阿呆な合宿生が、病院で肝試しをして騒いでいるのだ。
夏はこれが2カ月弱も続くため、本当、大迷惑だ。
普段なら、事実確認をし警察に通報するところだが(明らかな不法侵入罪のため)、今夜はそれすら面倒だ。
日付が変わり少し経った頃、外で騒いでいるバカ共とは違う叫び声が家の中から聞こえたような気がしたが、丁度、寝付いたころだったので気にしないでいた。
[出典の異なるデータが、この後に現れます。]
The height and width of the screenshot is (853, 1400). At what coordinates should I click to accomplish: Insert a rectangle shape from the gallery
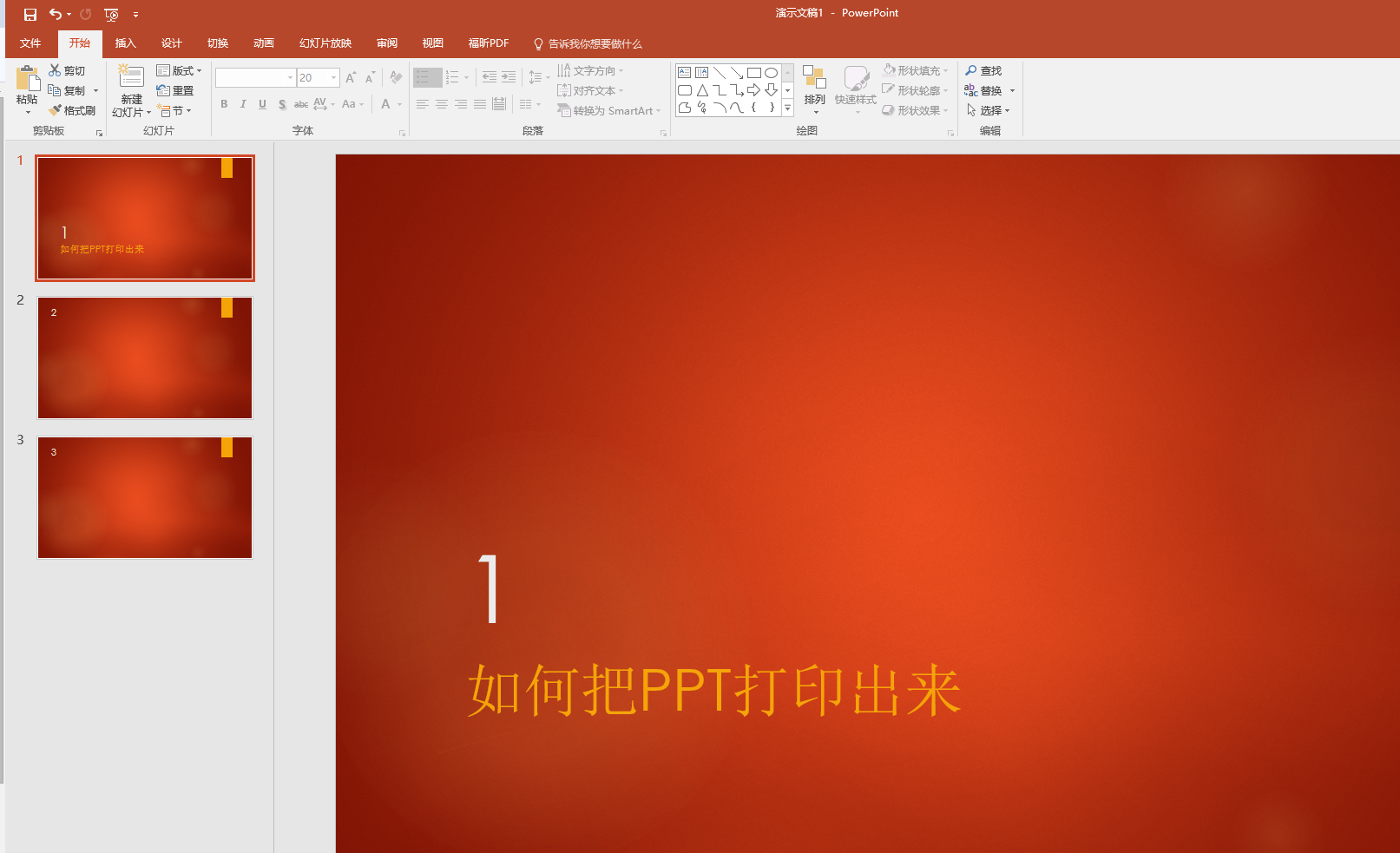(x=753, y=72)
バタバタ、ドタドタと凄い足音が聞こえ、ボクが寝ている部屋の引き戸が勢いよく開かれた。
「クモが出た。」
そりゃ、いつも家蜘蛛なら沢山見かけるから夜中でも出るでしょ。
まだ覚醒しきらいない頭でボクは考えていた。
「今朝、話していた大きいやつ!」
はぁ…
今夜も戦闘だ。
ボクは布団からはいずり出ると、出現現場へと向かった。
現場へ着き確認すると、愛犬がずっと天井を眺めている。
後から妻がゴ●ジェットとク●ックルワイパーの柄を渡してきたので、武装は完了。
敵は、昨夜のやつより一回りは小さいが、確実に15cmは超えている。
ボクは愛犬を退避させ、一吹き。
確実に捉え、天井から落下。
家具の隙間へと逃げ込まれた。
こちらも負けじと家具を移動させ、敵の姿を確認する。
すると敵は高速移動を開始し、テレビの裏へと逃げ込む。
しかしテレビの上から丸見えのため、ここで一吹き。
確実に捉え、敵のHPを削る。
そんな一進一退の攻防を続けているうちに、愛犬が近づいてきていた。
こうなるとまずい。
噴射ができない。
それを良いことに敵は得意の高速移動を開始。
今度はそれを愛犬が追う。
ボクは、愛犬に邪魔されてしまい足止めを食らってしまう。
ここで構図が変わり、愛犬対蜘蛛になる。
お互い、にらみ合いから動かない。
愛犬は、初めて見る大きな蜘蛛に興味津々で食べる気満々!
仕方がないので、蜘蛛から遠い場所で硬直していた妻に愛犬を託し、再び戦闘へと舞い戻る。
愛犬が近くにいるため、噴射はできない。
仕方がないので、左腕に装備したク●ックルワイパーで戦うことにした。
丁度、カーテンンに張り付いていた敵を一刀両断する勢いで、左腕を振り下ろす。
ヒット!
脚を1本切り落とした。
敵は再度、高速移動し廊下へと出た。
障害物がなくなり、戦いやすくなったボクは仕留めに入る。
左腕を高速で振り下ろし、敵の機動力を奪う。
それは確実にヒットを続け、1本、また1本と脚が取れていく。
機動力を次第に失いながらも、玄関まで逃げてきた敵を昨夜と同じゴミ箱の中に確保。
ボクは、台所へと足をすすめ食器用洗剤を持ってくる。
そして、敵に向かい、「ゴメン」といいながら止めをさした。
敵は体を丸め、動かなくなった。
それを見届けたボクは、どこかでG達が歓喜の舞を踊っているように感じた。
連日にわたり巨大蜘蛛と戦ったボクは、やりきれない気持ちで一杯だった。
それは、見た目が悪いだけで殺されてしまったGの天敵、アシダカグモへの哀悼の意だったのかもしれない。